> _REQUIREMENT 1_:
In the Titanic notebook text, what value does the cleaning function put in place of missing "Embarked" entries?
--
## Start the Docker container

### Run the following commands:
docker run -it --rm -p 8888:8888 -v /Users/sylvain/Data_Science/Kaggle/competition_titanic/datasets:/home/jovyan/datasets jupyter-server

In [168]:
from sklearn.preprocessing import OneHotEncoder
from sklearn.model_selection import train_test_split
from sklearn.preprocessing import StandardScaler

import tensorflow as tf
from tensorflow import keras
from keras import layers
from keras.callbacks import EarlyStopping

import pandas as pd
import numpy as np
import matplotlib as plt

<h3>Data preprocessing

In [169]:
def cleanData(df):
    
    # Replace the value of the missing "Embarked" by "S" (the most common)
    df.loc[df.loc[:,"Embarked"].isna(), "Embarked"] = df.loc[df.loc[:,"Embarked"].isna(), "Embarked"].apply(lambda x: "S")
    # Replace the missing pclass value with the most common one
    df.loc[df.loc[:,"Pclass"].isna(), "Pclass"] = df.loc[df.loc[:,"Pclass"].isna(), "Pclass"].apply(lambda x: 3)
    # Replace the missing Fare values with the mean one
    df.loc[df.loc[:,"Fare"].isna(), "Fare"] = df.loc[df.loc[:,"Fare"].isna(), "Fare"].apply(lambda x:df.loc[:,"Fare"].mean())
    # fill the missing age values
    df.loc[df.loc[:,"Age"].isna(), "Age"] = df.loc[df.loc[:,"Age"].isna(), "Age"].apply(lambda x: df.loc[:,"Age"].mean())
    # df = guessAge(df=df)
    
    # drop Name, Ticket and Cabin
    df.drop(
        labels=["Name", "Ticket", "Cabin"],
        inplace=True,
        axis=1
        ) 

    # replace Sex and Embarked with dummy variables
    df = pd.get_dummies(data=df)
    
    return df

In [170]:
def scaleData(df=pd.DataFrame):
	'''
 	This function will scale the columns of the data Frame which are not binary and return it
  	'''
	columnsName = df.columns
	indexName = df.index
	scaler = StandardScaler()
--
> _REQUIREMENT 2_:
Reproduce the records starting at the line that contains "Where should I click to: Apply" and ending at the line that contains "Action: tap(433, 223)", requests included. Raise every coordinate in the answers by 32.

> _MATERIAL PROVIDED_:
--
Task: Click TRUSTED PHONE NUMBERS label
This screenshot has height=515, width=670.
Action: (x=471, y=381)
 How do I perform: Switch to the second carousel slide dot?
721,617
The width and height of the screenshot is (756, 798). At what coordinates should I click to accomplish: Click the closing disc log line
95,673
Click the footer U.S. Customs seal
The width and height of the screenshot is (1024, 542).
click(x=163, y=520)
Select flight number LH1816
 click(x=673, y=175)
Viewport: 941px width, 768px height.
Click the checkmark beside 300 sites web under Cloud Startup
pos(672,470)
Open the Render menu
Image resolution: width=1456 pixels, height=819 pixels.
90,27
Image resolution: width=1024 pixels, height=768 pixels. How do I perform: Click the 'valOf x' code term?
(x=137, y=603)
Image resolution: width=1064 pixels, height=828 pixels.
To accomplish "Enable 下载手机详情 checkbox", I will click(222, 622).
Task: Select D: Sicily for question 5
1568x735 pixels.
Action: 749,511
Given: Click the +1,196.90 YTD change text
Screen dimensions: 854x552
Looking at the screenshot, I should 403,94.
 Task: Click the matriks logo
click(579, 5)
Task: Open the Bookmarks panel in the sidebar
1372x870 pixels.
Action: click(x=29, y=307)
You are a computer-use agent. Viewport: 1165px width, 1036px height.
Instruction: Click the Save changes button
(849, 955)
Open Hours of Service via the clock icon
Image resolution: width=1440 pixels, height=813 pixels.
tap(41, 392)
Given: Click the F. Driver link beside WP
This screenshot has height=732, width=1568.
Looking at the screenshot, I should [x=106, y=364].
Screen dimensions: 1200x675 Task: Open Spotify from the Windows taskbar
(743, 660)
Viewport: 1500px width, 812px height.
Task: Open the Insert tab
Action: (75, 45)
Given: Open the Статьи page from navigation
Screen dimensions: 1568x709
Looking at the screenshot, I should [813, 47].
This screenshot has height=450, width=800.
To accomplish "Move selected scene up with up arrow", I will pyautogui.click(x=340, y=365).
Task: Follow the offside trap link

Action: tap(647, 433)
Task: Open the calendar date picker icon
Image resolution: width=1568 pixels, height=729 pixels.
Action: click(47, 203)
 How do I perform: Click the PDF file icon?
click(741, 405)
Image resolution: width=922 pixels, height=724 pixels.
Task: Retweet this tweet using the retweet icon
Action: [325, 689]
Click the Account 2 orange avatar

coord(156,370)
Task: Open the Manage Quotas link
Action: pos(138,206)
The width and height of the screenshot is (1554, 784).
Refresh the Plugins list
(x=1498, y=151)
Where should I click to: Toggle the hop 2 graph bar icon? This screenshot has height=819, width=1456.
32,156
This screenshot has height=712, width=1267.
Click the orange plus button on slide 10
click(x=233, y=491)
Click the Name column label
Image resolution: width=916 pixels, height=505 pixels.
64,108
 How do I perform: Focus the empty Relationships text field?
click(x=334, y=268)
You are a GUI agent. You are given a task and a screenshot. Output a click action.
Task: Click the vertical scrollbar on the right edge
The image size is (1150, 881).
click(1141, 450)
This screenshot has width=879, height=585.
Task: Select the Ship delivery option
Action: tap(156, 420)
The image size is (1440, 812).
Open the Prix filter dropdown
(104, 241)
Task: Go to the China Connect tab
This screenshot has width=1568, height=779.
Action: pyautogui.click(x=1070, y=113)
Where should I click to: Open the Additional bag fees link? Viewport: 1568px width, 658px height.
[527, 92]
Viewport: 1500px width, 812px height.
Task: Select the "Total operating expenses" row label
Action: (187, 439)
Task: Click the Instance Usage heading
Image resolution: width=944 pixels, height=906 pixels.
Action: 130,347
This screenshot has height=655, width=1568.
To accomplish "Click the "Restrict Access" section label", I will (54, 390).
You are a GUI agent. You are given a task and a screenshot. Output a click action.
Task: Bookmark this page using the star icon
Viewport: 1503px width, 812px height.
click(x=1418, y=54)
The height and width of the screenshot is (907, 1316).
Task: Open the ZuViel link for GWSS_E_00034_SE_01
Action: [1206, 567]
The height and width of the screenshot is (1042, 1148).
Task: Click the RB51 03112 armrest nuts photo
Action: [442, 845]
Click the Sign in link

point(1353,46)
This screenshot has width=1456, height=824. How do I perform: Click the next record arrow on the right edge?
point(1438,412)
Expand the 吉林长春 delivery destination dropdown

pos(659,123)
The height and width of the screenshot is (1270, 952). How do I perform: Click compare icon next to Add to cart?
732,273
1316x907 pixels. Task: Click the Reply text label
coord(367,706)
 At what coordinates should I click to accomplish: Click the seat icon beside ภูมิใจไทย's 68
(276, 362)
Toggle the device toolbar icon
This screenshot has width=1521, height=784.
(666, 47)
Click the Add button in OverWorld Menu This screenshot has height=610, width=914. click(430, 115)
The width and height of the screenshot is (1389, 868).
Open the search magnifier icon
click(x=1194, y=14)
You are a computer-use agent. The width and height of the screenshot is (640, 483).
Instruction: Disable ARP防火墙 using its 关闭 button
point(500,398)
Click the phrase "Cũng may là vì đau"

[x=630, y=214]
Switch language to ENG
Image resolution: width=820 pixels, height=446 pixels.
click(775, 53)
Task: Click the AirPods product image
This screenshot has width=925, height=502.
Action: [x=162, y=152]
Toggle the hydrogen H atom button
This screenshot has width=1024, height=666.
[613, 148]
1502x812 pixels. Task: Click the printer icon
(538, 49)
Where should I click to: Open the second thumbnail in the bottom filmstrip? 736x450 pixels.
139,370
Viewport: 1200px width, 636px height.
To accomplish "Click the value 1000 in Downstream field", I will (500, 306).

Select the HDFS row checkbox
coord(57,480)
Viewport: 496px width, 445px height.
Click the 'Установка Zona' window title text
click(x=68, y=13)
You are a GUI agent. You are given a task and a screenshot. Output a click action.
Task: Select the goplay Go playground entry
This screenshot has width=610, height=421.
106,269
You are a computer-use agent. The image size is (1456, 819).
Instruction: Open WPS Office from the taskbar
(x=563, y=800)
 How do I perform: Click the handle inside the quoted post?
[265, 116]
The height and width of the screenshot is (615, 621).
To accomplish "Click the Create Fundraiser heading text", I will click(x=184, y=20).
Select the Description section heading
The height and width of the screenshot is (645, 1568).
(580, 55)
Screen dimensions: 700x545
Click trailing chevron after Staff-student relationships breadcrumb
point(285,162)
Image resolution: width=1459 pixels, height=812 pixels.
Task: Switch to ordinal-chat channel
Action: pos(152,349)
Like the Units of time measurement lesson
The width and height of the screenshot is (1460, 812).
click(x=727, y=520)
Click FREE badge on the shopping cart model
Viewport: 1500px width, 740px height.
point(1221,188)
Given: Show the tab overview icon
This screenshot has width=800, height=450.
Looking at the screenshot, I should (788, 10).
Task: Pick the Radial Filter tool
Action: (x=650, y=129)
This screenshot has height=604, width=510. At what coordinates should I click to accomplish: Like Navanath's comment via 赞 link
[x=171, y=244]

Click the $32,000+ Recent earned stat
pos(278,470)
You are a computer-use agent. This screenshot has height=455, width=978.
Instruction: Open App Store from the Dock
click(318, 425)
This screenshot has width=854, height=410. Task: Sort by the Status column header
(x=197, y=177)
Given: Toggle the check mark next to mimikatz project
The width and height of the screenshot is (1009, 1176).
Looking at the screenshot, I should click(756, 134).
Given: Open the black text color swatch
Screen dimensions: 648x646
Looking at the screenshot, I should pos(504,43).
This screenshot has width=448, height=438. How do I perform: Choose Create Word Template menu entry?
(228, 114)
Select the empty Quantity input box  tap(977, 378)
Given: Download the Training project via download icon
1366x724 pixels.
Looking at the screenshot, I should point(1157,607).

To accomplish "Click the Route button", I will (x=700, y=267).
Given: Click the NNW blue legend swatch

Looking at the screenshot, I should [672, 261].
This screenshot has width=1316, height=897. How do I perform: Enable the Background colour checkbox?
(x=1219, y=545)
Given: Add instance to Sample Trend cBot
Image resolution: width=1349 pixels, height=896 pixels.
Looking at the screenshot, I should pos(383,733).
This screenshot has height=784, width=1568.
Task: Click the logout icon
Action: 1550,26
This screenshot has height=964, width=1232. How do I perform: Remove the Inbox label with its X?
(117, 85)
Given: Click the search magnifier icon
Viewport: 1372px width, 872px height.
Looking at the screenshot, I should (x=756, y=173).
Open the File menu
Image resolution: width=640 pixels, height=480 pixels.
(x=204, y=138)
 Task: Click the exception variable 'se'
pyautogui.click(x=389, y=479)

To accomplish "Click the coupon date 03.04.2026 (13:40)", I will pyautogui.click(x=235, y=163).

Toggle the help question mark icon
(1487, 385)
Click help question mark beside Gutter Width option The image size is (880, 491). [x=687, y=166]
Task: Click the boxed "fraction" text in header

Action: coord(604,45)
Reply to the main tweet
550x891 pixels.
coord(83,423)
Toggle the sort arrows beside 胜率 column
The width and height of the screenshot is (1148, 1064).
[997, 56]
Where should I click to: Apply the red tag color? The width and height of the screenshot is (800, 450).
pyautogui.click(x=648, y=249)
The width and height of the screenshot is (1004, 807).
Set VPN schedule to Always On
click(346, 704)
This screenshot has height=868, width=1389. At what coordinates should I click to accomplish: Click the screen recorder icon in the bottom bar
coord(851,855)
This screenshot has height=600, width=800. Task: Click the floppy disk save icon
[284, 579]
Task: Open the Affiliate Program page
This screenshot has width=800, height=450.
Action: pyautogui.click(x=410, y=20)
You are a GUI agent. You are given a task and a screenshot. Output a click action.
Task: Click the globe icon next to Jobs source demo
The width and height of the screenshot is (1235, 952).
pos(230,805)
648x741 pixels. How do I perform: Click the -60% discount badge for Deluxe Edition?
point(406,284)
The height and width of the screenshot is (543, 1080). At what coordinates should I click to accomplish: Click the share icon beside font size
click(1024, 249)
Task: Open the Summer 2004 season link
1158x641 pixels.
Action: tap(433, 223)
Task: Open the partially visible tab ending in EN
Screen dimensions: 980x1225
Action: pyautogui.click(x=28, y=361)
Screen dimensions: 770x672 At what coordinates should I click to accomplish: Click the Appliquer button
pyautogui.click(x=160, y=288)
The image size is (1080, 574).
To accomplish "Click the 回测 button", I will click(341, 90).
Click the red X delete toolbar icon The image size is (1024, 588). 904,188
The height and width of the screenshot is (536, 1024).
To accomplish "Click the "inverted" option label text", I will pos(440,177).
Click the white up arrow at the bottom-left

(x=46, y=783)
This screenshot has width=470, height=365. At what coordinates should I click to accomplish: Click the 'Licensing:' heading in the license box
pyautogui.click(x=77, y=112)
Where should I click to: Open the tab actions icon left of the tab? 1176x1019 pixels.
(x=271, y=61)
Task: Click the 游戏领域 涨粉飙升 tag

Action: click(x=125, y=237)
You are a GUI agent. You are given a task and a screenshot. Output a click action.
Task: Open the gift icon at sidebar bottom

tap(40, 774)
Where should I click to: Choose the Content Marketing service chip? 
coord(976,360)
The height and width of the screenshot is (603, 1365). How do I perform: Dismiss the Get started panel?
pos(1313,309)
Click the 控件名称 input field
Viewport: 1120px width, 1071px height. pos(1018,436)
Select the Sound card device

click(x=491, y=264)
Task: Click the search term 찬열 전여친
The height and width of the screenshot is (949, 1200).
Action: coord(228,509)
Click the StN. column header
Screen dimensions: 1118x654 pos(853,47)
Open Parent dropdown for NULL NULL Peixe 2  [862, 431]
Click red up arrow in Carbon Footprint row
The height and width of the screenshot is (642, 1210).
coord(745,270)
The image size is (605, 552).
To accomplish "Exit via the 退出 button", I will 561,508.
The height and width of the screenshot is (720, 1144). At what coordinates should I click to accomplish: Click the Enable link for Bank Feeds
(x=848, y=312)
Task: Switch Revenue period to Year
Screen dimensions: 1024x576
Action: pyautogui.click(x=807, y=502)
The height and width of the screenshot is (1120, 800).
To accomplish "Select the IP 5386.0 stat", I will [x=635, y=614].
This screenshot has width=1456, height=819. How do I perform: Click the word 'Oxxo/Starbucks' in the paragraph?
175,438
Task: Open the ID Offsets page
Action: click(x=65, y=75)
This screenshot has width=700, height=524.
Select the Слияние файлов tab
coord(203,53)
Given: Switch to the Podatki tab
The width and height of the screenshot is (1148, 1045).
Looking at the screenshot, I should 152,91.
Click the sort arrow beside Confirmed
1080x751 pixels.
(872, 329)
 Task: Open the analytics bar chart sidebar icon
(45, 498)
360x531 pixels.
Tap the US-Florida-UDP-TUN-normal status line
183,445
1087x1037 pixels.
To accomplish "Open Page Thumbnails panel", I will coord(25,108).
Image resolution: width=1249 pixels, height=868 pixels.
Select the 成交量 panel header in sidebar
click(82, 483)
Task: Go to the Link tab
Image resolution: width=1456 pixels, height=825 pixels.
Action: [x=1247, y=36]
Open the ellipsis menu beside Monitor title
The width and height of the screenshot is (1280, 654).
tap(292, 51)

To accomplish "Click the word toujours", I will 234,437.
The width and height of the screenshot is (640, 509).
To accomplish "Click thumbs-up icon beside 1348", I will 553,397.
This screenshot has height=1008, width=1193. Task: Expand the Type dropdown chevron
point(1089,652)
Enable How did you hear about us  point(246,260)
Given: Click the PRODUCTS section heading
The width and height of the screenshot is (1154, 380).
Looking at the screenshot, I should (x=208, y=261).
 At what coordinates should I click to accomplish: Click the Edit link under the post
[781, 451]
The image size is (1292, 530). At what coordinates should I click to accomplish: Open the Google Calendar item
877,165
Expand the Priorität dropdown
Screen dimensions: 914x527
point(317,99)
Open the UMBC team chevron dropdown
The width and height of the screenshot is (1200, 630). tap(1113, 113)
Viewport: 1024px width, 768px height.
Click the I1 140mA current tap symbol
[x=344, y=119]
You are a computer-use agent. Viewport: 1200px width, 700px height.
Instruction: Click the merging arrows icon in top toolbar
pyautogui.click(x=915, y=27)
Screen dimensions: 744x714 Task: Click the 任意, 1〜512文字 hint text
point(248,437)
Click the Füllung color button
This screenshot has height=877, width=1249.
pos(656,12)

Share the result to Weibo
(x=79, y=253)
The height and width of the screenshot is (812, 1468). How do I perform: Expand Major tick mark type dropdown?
--
> _COMPLETE RESPONSE 1_:
"S", the most common value.

> _COMPLETE RESPONSE 2_:
Where should I click to: Apply the red tag color? The width and height of the screenshot is (800, 450).
pyautogui.click(x=680, y=281)
The width and height of the screenshot is (1004, 807).
Set VPN schedule to Always On
click(378, 736)
This screenshot has height=868, width=1389. At what coordinates should I click to accomplish: Click the screen recorder icon in the bottom bar
coord(883,887)
This screenshot has height=600, width=800. Task: Click the floppy disk save icon
[316, 611]
Task: Open the Affiliate Program page
This screenshot has width=800, height=450.
Action: pyautogui.click(x=442, y=52)
You are a GUI agent. You are given a task and a screenshot. Output a click action.
Task: Click the globe icon next to Jobs source demo
The width and height of the screenshot is (1235, 952).
pos(262,837)
648x741 pixels. How do I perform: Click the -60% discount badge for Deluxe Edition?
point(438,316)
The height and width of the screenshot is (543, 1080). At what coordinates should I click to accomplish: Click the share icon beside font size
click(1056, 281)
Task: Open the Summer 2004 season link
1158x641 pixels.
Action: tap(465, 255)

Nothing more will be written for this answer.